A cell phone base station antenna! Chris explained that Daryl had been sent out to buy it. The store they’d visited earlier had carried them, but such equipment was normally raised on a pole and used on farms. Laying it on the floor inside was not an idea a normal person would have come up with.
“Akari had him run a wire out to the terrace this morning.”
“I see,” Bruce said after a beat.
He looked around the room more closely. The silver mats covering the walls caught the eye first, but the objects piled up on the floor were not your usual office equipment either. In the middle of the room was an oval table with a screwed-on monitor arm put together from aluminized steel. A ring of office chairs around the table completed the setup. This was standard enough for a field operations center.
But what was that mountain of tiny integrated circuits that lay on the other side of the table, plugged into LAN cables as thick as arteries? He could see from the twinkling LEDs that it was operational, but if this had been a movie, some kind of computer monster would be leaping out of that tangle of chips and cables at any moment.
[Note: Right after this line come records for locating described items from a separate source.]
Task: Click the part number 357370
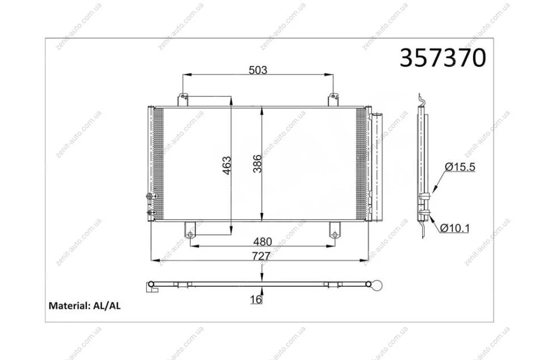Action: (x=443, y=57)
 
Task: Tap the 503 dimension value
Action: (x=258, y=70)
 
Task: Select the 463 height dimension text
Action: (x=227, y=165)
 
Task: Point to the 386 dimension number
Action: (x=257, y=164)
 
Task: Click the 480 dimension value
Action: (x=262, y=241)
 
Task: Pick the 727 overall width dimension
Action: (x=261, y=256)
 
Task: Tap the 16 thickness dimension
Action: (x=256, y=300)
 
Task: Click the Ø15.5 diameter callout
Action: (x=460, y=168)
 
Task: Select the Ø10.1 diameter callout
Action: (x=454, y=228)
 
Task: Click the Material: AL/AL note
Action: (x=85, y=305)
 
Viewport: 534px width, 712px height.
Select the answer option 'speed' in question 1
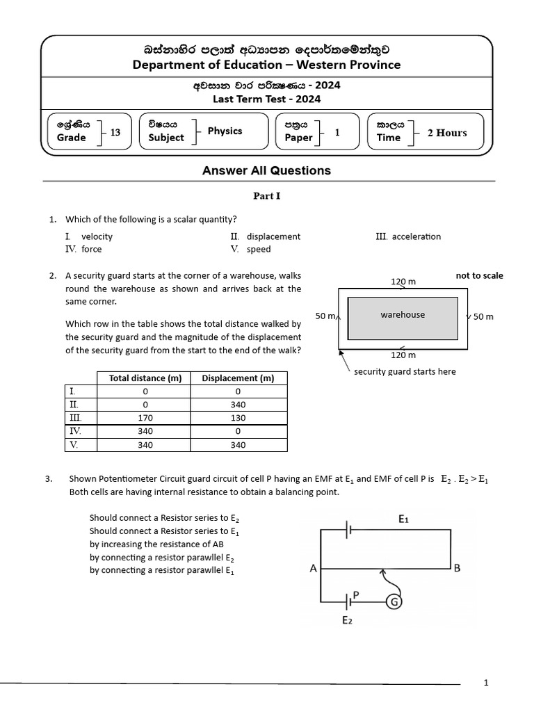[259, 249]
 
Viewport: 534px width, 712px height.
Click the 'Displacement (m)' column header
[238, 378]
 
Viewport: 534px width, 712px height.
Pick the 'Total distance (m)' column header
[145, 378]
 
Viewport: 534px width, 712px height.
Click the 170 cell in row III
[145, 418]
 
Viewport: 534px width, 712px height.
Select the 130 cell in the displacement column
[238, 418]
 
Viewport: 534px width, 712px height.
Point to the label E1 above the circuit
[404, 519]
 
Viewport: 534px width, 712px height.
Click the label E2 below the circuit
[347, 621]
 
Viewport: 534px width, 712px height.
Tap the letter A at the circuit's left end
[313, 568]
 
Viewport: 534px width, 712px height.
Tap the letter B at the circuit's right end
[457, 568]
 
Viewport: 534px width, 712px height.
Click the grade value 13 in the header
[115, 131]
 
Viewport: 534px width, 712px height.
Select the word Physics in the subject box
[225, 131]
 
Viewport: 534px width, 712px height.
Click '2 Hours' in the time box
[447, 132]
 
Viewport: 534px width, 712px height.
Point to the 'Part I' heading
[267, 196]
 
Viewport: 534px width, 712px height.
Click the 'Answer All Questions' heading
[266, 170]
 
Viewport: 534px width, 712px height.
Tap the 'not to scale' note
[479, 275]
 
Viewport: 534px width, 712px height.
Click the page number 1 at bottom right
[486, 683]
“That knot of silicon is analyzing the observational data from Cunningham’s radar,” Chris said. “Apparently the space tether cluster is over Desnoeufs as we speak.”
“Raspberry Pis, huh? I’m always hearing how cheap and useful they are, but I’ve never seen an army of them at work like this.”
A fat power cable snaked into the room through the silver-covered window that looked out on to the terrace. Bruce listened closely. They were on the seventh floor, so that nearby engine noise had to be …
“She brought a generator in too? Big believer in DIY, huh?”
“Well, she’s in the US now. Land of the garage workshop. When in Rome.”
“If the problem is money—” Bruce said, but stopped when he saw the warning in Chris’s eyes. She glanced over toward a whiteboard. Bruce followed her gaze to see a slender arm reach up from behind it with an interior designer’s stapler and begin attaching a silver mat to the ceiling.
Chris lowered her voice. “Who cares if it’s homemade as long as it works? We don’t want to demotivate her.”
There was the
sound of someone jumping off a stepladder. A moment later, a small woman with a buzz cut wearing some kind of high-tech eyewear popped out from behind the whiteboard.
“That’s Akari,” Chris said.
Bruce composed his features into a smile. “Akari!” he said, offering her his hand. “Name’s Bruce. Wish I could show your work to some of my colleagues. You sure you’re not overdoing it, though?”
“Overdoing it? No way. Anything we can do, they can do also. We need a sword and a shield both. Am I wrong?”
Her English was stiff, but her boyish face looked relaxed. If she could talk with so little reserve to people she’d just met, she’d be communicating fluently in no time.
“No, you’re right,” Bruce said. “Welcome to the team.” He shook her delicate hand, noticing the special-ops keyboard strapped to her other wrist.
“Bruce, you’ll be Akari’s support,” Chris said.
Bruce nodded. He had no objection. He’d received the same orders last night, and watching a civilian hacker at work would be educational.
“You heard the lady, Akari,” he said. “What do you need me to do first?”
“Go shopping,” Akari replied. She spread her arms and twirled on the spot. “I didn’t realize the room would be this … wide. There aren’t enough picnic sheets.”
It was true that only half of the ceiling had been covered, and expensive-looking fabric wallpaper could still be seen in places between the mats near the door. Bruce’s eyes went wide when he realized what he was seeing. There was real embroidery on that wallpaper! It must have cost thirty dollars a square foot. And Akari was stapling picnic mats to it.
“Also, I want to put a security camera outside the door,” Akari said. “Can you buy one of those too? A small one.”
Chris patted Bruce’s shoulder. “I’ve got a favor to ask, too,” she said. “This, uh, redecorating—can you talk to the hotel about it, see what they want to let it pass? Just think of it as start-up costs for the team and it’ll feel like a bargain.”
“No problem. What about Daryl? I don’t see Kazumi anywhere, either.”